> _TASK DIRECTIONS_
Return each record shown below exactly, with none omitted.

> _GIVEN INFORMATION_
-=-=-=-=-
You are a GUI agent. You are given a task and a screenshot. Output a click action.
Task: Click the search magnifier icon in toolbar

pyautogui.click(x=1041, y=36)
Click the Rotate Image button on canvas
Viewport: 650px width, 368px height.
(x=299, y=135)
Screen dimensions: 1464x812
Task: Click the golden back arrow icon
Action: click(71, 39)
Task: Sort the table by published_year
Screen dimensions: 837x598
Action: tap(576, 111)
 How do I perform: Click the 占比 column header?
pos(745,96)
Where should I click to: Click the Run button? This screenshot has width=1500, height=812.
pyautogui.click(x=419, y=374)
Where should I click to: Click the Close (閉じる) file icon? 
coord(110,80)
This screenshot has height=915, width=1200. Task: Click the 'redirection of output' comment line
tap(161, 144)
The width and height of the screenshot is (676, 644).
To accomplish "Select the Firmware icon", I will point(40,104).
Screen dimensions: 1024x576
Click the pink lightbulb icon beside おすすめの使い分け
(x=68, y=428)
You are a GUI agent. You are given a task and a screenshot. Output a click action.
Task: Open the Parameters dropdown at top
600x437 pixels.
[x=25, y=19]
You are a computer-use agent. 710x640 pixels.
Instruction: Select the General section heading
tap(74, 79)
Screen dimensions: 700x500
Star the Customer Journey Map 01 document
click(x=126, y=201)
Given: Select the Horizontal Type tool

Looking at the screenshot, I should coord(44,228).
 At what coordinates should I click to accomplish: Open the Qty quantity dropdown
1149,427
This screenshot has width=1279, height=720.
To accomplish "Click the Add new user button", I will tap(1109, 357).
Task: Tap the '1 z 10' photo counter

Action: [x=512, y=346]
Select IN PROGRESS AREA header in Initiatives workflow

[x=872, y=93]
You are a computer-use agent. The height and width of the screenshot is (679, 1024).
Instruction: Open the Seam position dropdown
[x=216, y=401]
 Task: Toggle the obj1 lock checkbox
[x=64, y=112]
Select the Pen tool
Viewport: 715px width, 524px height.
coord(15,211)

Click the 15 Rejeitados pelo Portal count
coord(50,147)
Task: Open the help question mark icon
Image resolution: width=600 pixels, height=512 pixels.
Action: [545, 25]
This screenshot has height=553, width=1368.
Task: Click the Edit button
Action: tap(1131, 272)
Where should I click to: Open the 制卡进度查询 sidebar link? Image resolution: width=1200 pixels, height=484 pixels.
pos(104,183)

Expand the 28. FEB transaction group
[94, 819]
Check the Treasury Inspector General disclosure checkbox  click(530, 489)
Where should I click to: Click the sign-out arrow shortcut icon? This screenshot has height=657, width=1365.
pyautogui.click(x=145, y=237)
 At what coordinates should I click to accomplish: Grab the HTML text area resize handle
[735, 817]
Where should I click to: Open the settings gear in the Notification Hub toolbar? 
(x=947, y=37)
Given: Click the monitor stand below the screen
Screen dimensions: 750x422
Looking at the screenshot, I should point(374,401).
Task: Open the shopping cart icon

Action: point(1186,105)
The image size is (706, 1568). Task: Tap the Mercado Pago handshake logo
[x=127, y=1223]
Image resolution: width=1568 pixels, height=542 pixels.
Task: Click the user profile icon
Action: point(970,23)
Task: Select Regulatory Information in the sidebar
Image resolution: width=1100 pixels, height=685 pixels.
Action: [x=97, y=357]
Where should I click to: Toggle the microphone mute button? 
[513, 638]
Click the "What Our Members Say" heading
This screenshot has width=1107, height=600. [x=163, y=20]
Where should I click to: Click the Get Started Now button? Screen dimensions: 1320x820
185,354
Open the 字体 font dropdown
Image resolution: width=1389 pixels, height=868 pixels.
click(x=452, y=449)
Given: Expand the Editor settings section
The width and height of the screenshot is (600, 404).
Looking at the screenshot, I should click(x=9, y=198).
-=-=-=-=-
> _RESPONSE BELOW_
You are a GUI agent. You are given a task and a screenshot. Output a click action.
Task: Click the search magnifier icon in toolbar

pyautogui.click(x=1041, y=36)
Click the Rotate Image button on canvas
Viewport: 650px width, 368px height.
(x=299, y=135)
Screen dimensions: 1464x812
Task: Click the golden back arrow icon
Action: click(71, 39)
Task: Sort the table by published_year
Screen dimensions: 837x598
Action: tap(576, 111)
 How do I perform: Click the 占比 column header?
pos(745,96)
Where should I click to: Click the Run button? This screenshot has width=1500, height=812.
pyautogui.click(x=419, y=374)
Where should I click to: Click the Close (閉じる) file icon? 
coord(110,80)
This screenshot has height=915, width=1200. Task: Click the 'redirection of output' comment line
tap(161, 144)
The width and height of the screenshot is (676, 644).
To accomplish "Select the Firmware icon", I will point(40,104).
Screen dimensions: 1024x576
Click the pink lightbulb icon beside おすすめの使い分け
(x=68, y=428)
You are a GUI agent. You are given a task and a screenshot. Output a click action.
Task: Open the Parameters dropdown at top
600x437 pixels.
[x=25, y=19]
You are a computer-use agent. 710x640 pixels.
Instruction: Select the General section heading
tap(74, 79)
Screen dimensions: 700x500
Star the Customer Journey Map 01 document
click(x=126, y=201)
Given: Select the Horizontal Type tool

Looking at the screenshot, I should coord(44,228).
 At what coordinates should I click to accomplish: Open the Qty quantity dropdown
1149,427
This screenshot has width=1279, height=720.
To accomplish "Click the Add new user button", I will tap(1109, 357).
Task: Tap the '1 z 10' photo counter

Action: [x=512, y=346]
Select IN PROGRESS AREA header in Initiatives workflow

[x=872, y=93]
You are a computer-use agent. The height and width of the screenshot is (679, 1024).
Instruction: Open the Seam position dropdown
[x=216, y=401]
 Task: Toggle the obj1 lock checkbox
[x=64, y=112]
Select the Pen tool
Viewport: 715px width, 524px height.
coord(15,211)

Click the 15 Rejeitados pelo Portal count
coord(50,147)
Task: Open the help question mark icon
Image resolution: width=600 pixels, height=512 pixels.
Action: [545, 25]
This screenshot has height=553, width=1368.
Task: Click the Edit button
Action: tap(1131, 272)
Where should I click to: Open the 制卡进度查询 sidebar link? Image resolution: width=1200 pixels, height=484 pixels.
pos(104,183)

Expand the 28. FEB transaction group
[94, 819]
Check the Treasury Inspector General disclosure checkbox  click(530, 489)
Where should I click to: Click the sign-out arrow shortcut icon? This screenshot has height=657, width=1365.
pyautogui.click(x=145, y=237)
 At what coordinates should I click to accomplish: Grab the HTML text area resize handle
[735, 817]
Where should I click to: Open the settings gear in the Notification Hub toolbar? 
(x=947, y=37)
Given: Click the monitor stand below the screen
Screen dimensions: 750x422
Looking at the screenshot, I should point(374,401).
Task: Open the shopping cart icon

Action: point(1186,105)
The image size is (706, 1568). Task: Tap the Mercado Pago handshake logo
[x=127, y=1223]
Image resolution: width=1568 pixels, height=542 pixels.
Task: Click the user profile icon
Action: point(970,23)
Task: Select Regulatory Information in the sidebar
Image resolution: width=1100 pixels, height=685 pixels.
Action: [x=97, y=357]
Where should I click to: Toggle the microphone mute button? 
[513, 638]
Click the "What Our Members Say" heading
This screenshot has width=1107, height=600. [x=163, y=20]
Where should I click to: Click the Get Started Now button? Screen dimensions: 1320x820
185,354
Open the 字体 font dropdown
Image resolution: width=1389 pixels, height=868 pixels.
click(x=452, y=449)
Given: Expand the Editor settings section
The width and height of the screenshot is (600, 404).
Looking at the screenshot, I should click(x=9, y=198).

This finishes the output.